TASK PROMPT >> Copy word for word the passage of the text below on migrant farm workers in Britain, between "Revelations that Nepali" and "of labour abuse.", inclusive.

Impoverished migrant workers forced to pay thousands of pounds in illegal recruitment fees, housed in squalid accommodation and unable to leave their jobs voluntarily. Is this Qatar? UAE? Saudi Arabia? No, it’s post-Brexit Britain.
Revelations that Nepali workers have allegedly been forced to pay extortionate fees to agents in Nepal for their jobs on a British farm supplying some of our leading supermarkets are just the latest in a series of shocking reports. Such cases expose how the UK is adopting practices commonly seen in the Gulf, a region with an appalling record of labour abuse.
Severe labour shortages in the wake of Brexit and the pandemic have forced the government to look beyond Europe. Its seasonal worker scheme, which offers short-term visas for farm work, is now recruiting from more than 50 countries – as far afield as Barbados, Tajikistan and Nigeria, as well as Nepal. The scheme began with about 2,500 workers in 2019 and may recruit as many as 40,000 this year.

THE DATA >>
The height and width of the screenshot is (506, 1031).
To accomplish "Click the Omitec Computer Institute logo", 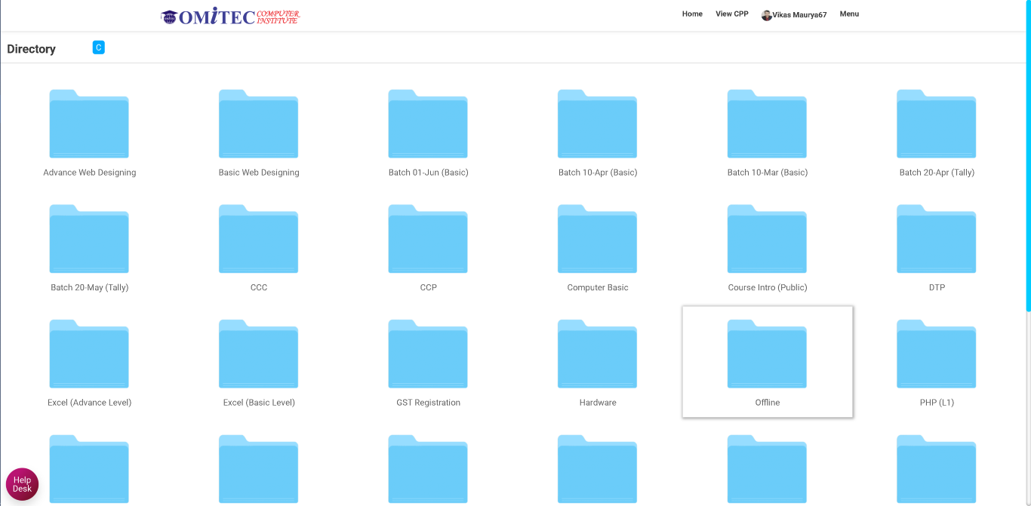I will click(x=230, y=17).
* * *
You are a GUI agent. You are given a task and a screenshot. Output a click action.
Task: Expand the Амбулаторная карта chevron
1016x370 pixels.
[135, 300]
--
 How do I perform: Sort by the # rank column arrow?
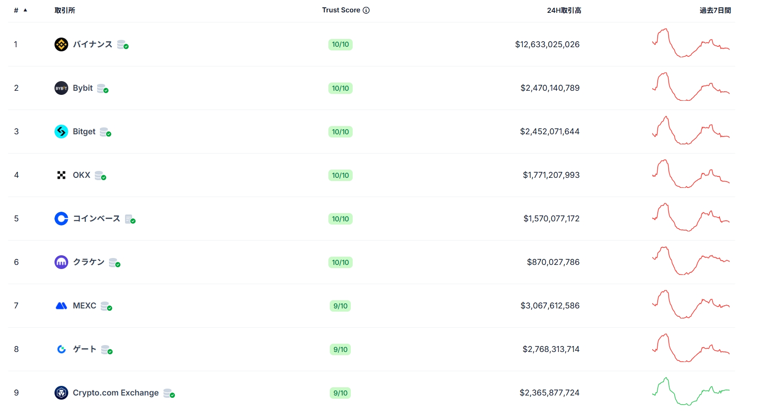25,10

TASK SOLUTION >>
Revelations that Nepali workers have allegedly been forced to pay extortionate fees to agents in Nepal for their jobs on a British farm supplying some of our leading supermarkets are just the latest in a series of shocking reports. Such cases expose how the UK is adopting practices commonly seen in the Gulf, a region with an appalling record of labour abuse.